- Type: Lever-action centerfire rifle
- Place of origin: United States

Production history
- Manufacturer: Smith & Wesson
- Produced: 2024–present

Specifications
- Mass: 6.8 lb (3.1 kg)
- Length: 36 in (91 cm)
- Barrel length: 19.25 in (48.9 cm)
- Width: 1.6 in (4.1 cm)
- Caliber: .357 Magnum; .44 Magnum; .45 Colt; .30-30 Winchester; .360 Buckhammer; .45-70 Government;
- Action: Lever action
- Feed system: 8+1 rounds (.357 Magnum, .44 Magnum, and .45 Colt) or 6+1 rounds (.30-30 Winchester, .360 Buckhammer and .45-70 Government)
- Sights: Gold bead

= Smith & Wesson Model 1854 =

The Smith & Wesson Model 1854 is a lever-action repeating rifle designed by Smith & Wesson.

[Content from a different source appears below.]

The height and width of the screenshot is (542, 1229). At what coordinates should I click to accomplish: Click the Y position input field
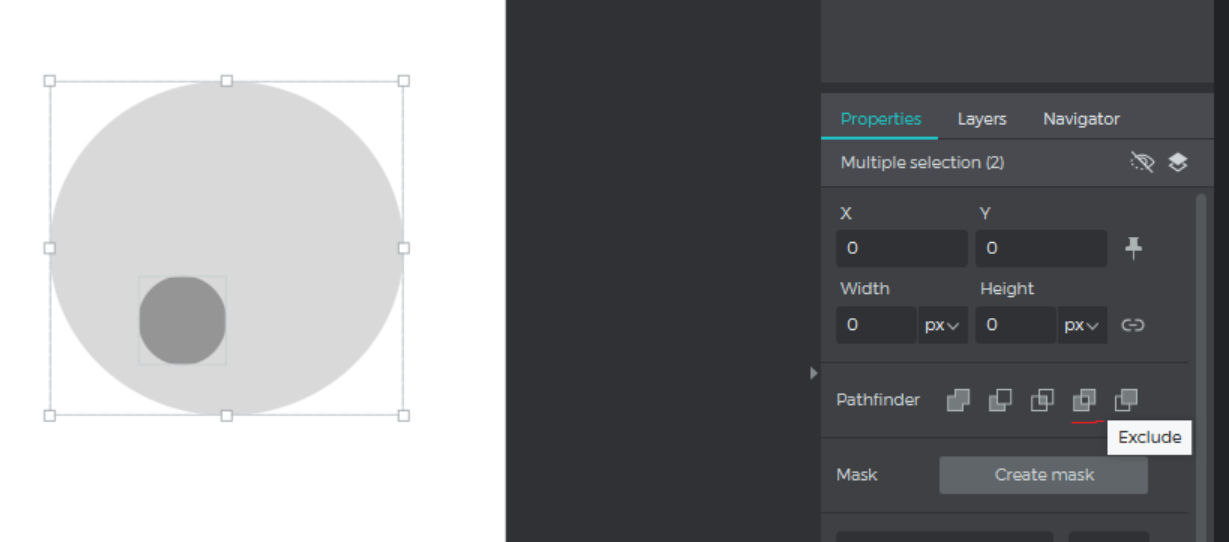[x=1040, y=248]
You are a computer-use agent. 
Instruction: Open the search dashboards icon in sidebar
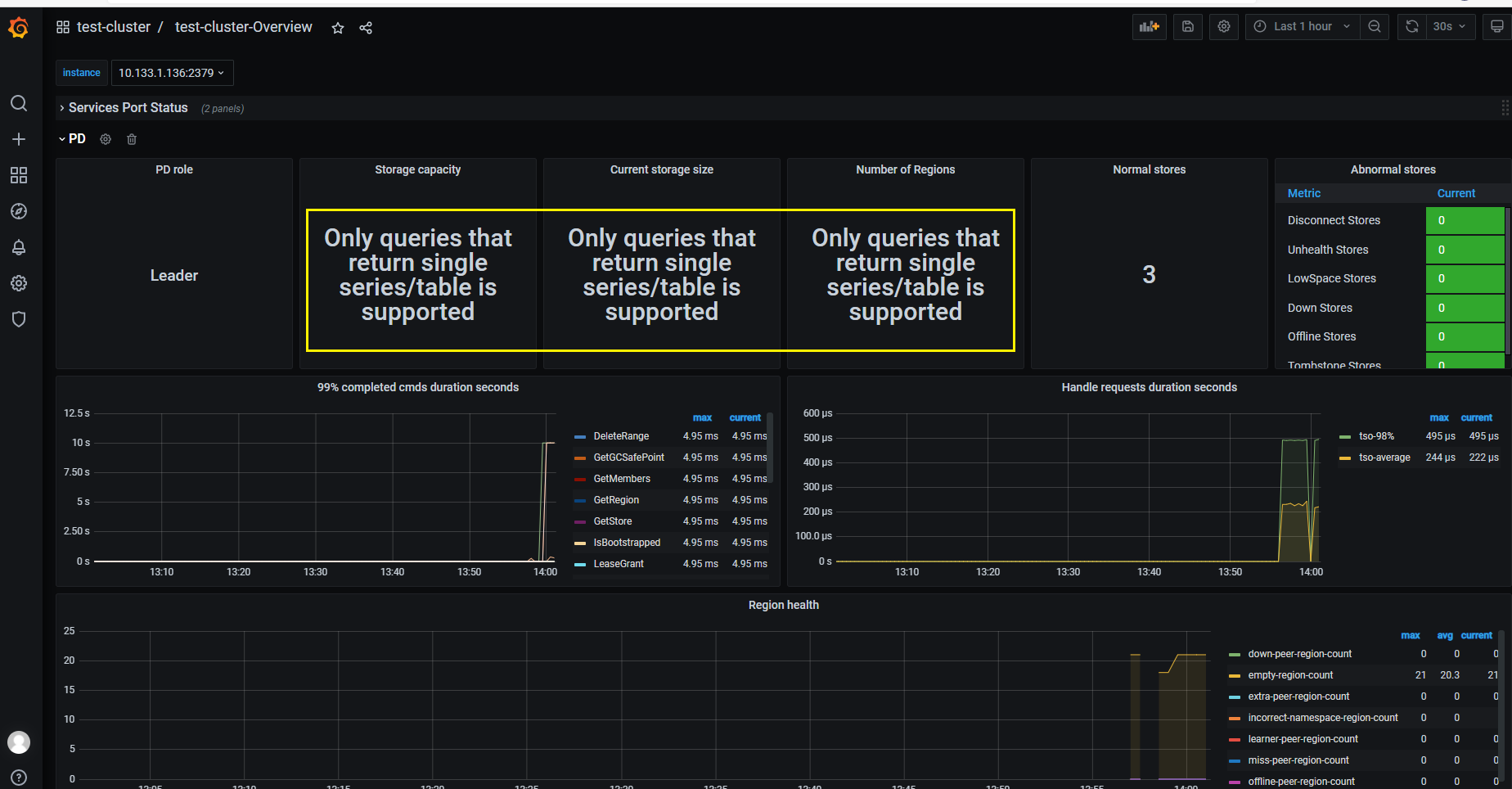pyautogui.click(x=19, y=103)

It is chambered in .357 Magnum, .44 Magnum, .45 Colt, .30-30 Winchester, .360 Buckhammer and .45-70 Government.

Introduced in January 2024, it was the first lever-action firearm introduced by Smith & Wesson in 170 years (since the Volcanic Rifle & Volcanic Pistol was patented in 1854).